For example, for a soundtrack which is one hour long, which may
consist of different periods of fast, moderate or slow tempo
levels, the resulting characterization of the music file would
appear as follows:
[0349] 30%, slow
[0350] 20%, moderate
[0351] 20%, fast
[0352] 30%, very fast
[0353] 4.0 Previews
[0354] The described embodiment is concerned with parsing content
files and building low-bandwidth previews of higher bandwidth data
files. This allows rapid previewing of media data files, without
need to download the entire file.
[0355] 4.1 Preview Overview
[0356] In the described embodiment, for video media files, a
preview mechanism has been developed. A sample of the results of
search, showing a media preview is given in FIG. 4A. The preview is
explained in greater detail with reference to FIG. 4B. FIG. 4B
illustrates a preview 410. The preview comprises a first sprocket
area 411 at the top of the preview and a second sprocket area at
the bottom of the preview, a image area having three images of
height IH 412 and width IW 413. The preview itself is of height FH
414 and width FW 415. In addition, in certain embodiments, the
preview may include a copyright area 416 for providing copyright
information relating to the preview and certain embodiments may
contain an area, for example in the upper left hand corner of the
first sprocket area 411 for a corporate logo or other branding
information.
[0357] A general algorithm for generation and display of previews
is disclosed with reference to FIG. 4C. Generally, after finding a
media object, as was discussed above in Section 1 in connection
with crawling to locate media files, the media file is examined to
locate portions having predetermined characteristics. For example,
portions of a video file having fast action may be located. Or,
portions of a video having black and white portions.
[0358] Next, a preview of the object is generated and stored. This
will be discussed in greater detail in connection with FIG. 4D.

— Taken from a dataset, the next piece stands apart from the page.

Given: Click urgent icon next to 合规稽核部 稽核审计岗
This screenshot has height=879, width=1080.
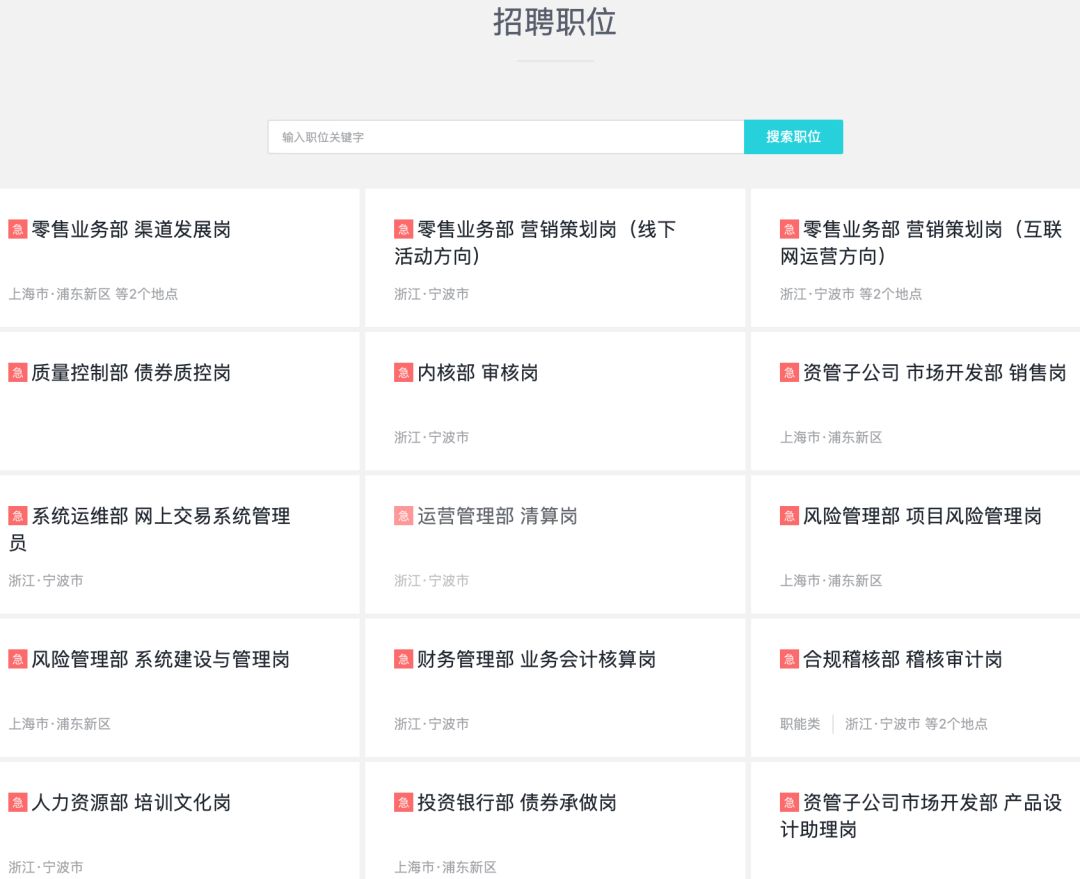Looking at the screenshot, I should pos(789,659).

Finally, when requested by a user, for example, in response to a
search, the preview may be displayed.
[0359] 4.2 Preview Generation
[0360] Turning now to FIG. 4D, the process for generation of a
preview is discussed in greater detail. Initially, a determination
is made of the object type, block 431. The object may be, for
example, a digital video file, an animation file, or a panoramic
image. In the case of digital video, as was discussed above, the
file may be downloadable or streaming. And, if downloadable, the
file may have table based frame descriptions or track based frame
descriptions. Animation objects include animated series of frames
using a lossless differential encoding scheme and hyperlinked
animation.
[0361] Regardless of the media type, a preview is generated
generally along the lines of the preview of FIG. 4A and 4B, block
432.
[0362] 4.2.1 Sizing of preview and images
[0363] The sizing of the preview and of images is done in the
described embodiment as follows:
[0364] A) Initially, an aspect ratio is computed for the preview.
The aspect ratio is computed as the width of a frame of the object
divided by the height or A=W/H.
[0365] B) The target filmstrip is set with a width FW 415 and a
height FH. A distance ID is set for the distance between images on
the filmstrip. Next, a a sprocket height and width is set resulting
in a sprocket region height (SRH 411). The particular heights and
widths may vary from implementation to implementation dependent on
a variety of factors such as expected display resolution. In
alternative embodiment, differing sprocket designs may be utilized
and background colors, etc. may be selected. In certain
embodiments, it may be desirable to include copyright information
416 or a logo.
[0366] C) In any event, the target height IH 412 of a filmstrip
image can be computed as IH=FH-(2 * SRH). The target width of an
image can be computed as a function of the aspect ratio as follows:
IW=A * IH. The number N of filmstrip images which will be displayed
can them be computed as N=FW/(IW+ID).
[0367] Using the above calculations, the number, width and height
of images can be determined for display of a preview.
[0368] 4.2.2 Selection of images
[0369] The selection images for use in the preview is dependent on
whether the preview is being generated for a 3D media object, a
digital video or animation object, or a panoramic object.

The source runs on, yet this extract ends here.